A los dos días de su llegada, parecía claro que no superaría una noche más. El estruendo del bramido de su respiración me producía un estremecimiento insoportable. En su última noche en la celda, jadeaba y se revolvía en el camastro, desvariando entre sollozos y gemidos aterradores. Su última pesadilla fue la más pavorosa, la más intensa que recuerdo:

—¡No me dejéis sola! ¡Canallas, no me abandonéis! Soy parte de la tripulación, así que hacedme un sitio en la lanzadera... Fui autoritaria, sí. Fui inflexible, sí. Fui dura con vosotros, sí. Pero todas esas cosas me vi obligada a hacerlas porque eran necesarias. Después de todo, alguien debía mandar cuando Flint ya no estaba al frente de la Walrus. Soy vuestra primera oficial y me debéis obediencia. No me dejéis sola con el cadáver de Flint, por favor.

Me sentí conmovida por sus palabras.

—No me dejéis sola. ¡No!

Esa noche apenas dormí. La pared sur de la celda se vio golpeada una y otra vez por el viento infernal de una tormenta de arena especialmente intensa. Parecía como si todo fuera a derrumbarse de un momento a otro. Pude ver el cielo cubierto de nubes de tolina sobre el mar del Kraken hasta que el ventanuco se cubrió de polvo y no pude continuar mirando. El sonido del viento ululando retumbaba en mis oídos de forma aterradora. Parecía imposible ignorarlo.

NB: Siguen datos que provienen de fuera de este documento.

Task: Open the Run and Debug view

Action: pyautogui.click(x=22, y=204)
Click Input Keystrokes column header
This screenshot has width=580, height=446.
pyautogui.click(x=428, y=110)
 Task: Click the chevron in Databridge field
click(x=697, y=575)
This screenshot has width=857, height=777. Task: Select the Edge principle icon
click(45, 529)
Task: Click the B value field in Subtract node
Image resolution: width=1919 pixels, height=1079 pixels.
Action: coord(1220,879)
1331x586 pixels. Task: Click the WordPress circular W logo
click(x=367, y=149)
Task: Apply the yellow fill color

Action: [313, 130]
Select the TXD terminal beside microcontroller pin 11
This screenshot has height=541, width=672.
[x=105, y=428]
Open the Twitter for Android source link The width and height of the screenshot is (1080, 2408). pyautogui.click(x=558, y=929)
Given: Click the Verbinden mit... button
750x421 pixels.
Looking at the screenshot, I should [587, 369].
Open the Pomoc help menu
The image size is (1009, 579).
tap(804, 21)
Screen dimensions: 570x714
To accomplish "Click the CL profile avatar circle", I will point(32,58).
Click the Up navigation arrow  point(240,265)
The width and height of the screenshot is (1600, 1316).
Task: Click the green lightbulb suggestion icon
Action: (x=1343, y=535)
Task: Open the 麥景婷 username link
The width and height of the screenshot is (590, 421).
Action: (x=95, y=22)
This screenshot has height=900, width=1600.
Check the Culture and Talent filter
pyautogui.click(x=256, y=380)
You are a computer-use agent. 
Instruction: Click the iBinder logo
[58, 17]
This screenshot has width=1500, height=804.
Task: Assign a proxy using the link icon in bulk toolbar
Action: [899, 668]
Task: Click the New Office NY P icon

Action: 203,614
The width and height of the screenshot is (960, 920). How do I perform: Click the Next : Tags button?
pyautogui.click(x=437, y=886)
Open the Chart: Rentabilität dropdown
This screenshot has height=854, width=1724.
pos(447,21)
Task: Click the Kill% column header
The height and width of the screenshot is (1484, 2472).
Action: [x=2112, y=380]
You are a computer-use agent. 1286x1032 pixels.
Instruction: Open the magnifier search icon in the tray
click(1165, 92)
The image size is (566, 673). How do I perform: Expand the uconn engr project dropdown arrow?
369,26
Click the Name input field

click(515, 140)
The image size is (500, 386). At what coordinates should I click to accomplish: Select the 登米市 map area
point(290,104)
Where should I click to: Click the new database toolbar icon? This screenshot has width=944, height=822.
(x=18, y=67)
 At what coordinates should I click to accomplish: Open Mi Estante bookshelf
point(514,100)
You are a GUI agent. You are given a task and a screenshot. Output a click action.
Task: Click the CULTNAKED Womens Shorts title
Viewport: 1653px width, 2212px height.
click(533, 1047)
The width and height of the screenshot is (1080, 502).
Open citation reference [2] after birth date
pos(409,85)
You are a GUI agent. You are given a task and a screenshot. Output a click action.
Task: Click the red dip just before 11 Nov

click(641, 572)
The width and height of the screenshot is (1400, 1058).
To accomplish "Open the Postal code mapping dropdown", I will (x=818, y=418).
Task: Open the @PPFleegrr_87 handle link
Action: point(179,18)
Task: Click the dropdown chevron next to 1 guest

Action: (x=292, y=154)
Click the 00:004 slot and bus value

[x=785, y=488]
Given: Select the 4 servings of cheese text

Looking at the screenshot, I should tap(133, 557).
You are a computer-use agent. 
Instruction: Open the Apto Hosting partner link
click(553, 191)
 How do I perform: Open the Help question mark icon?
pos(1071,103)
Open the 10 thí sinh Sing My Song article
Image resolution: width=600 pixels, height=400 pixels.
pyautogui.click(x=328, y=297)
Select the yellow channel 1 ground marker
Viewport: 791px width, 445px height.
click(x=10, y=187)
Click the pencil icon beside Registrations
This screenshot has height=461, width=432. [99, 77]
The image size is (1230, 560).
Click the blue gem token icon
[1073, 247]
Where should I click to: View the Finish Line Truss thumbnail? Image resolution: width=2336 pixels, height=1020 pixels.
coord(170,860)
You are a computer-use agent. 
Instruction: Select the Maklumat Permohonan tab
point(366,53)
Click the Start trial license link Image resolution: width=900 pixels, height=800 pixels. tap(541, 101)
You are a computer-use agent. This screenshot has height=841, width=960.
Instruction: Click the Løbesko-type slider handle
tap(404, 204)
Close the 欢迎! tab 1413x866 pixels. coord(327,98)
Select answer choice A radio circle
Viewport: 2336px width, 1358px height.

Al final, cuando cesó el bramido de la respiración entrecortada de la pirata, me acerqué a ella para contemplarla, creyendo que ya había fallecido. Registré sus pertenencias y los bolsillos de sus mono naranja, esperando encontrar algo que me fuera de utilidad.

Fue entonces cuando abrió los ojos de manera súbita y, con una fuerza inaudita en una moribunda, me agarró del cuello con las dos manos. El rostro crispado de la asesina se contrajo lleno de maldad. Pensaba que iba a estrangularme e intenté zafarme sin éxito. Entonces, acercó mi rostro al suyo a tan solo unos pocos centímetros. Intenté nuevamente zafarme sin suerte. A continuación dijo unas palabras que no he conseguido olvidar. Le costaba pronunciar cada sílaba. Su voz era apenas un susurro casi inaudible:

—¡En Miranda! ¡Busca en Miranda!

Entonces cesó la descomunal fuerza de sus manos, y murió mirándome con ojos inexpresivos. Ya no pestañeaba.

Tras quitar sus manos de mi cuello, quedé un rato parada hasta rehacerme de la intensa impresión que me había producido su muerte. Después, bajé sus párpados para no sentir por más tiempo esa mirada.

Luego, me incorporé y aporreé la puerta de mi celda pidiendo ayuda. No quería tener el cuerpo ahí por más tiempo. Me sorprendió comprobar que abrieron en solo unos minutos, como si estuvieran esperando este momento al otro lado.

El corpulento carcelero entró. Parecía enfadado. No dijo ni una palabra. Agarró el cadáver por uno de los brazos y se lo llevó arrastrando, sin ceremonias ni rituales, como el que mueve un saco de patatas. Al salir, cerró ruidosamente la puerta tras él. No sé qué haría con el cuerpo, tampoco me importaba.

Cuando me vi sola otra vez en mi celda, suspiré aliviada comprendiendo que la pesadilla finalizaba.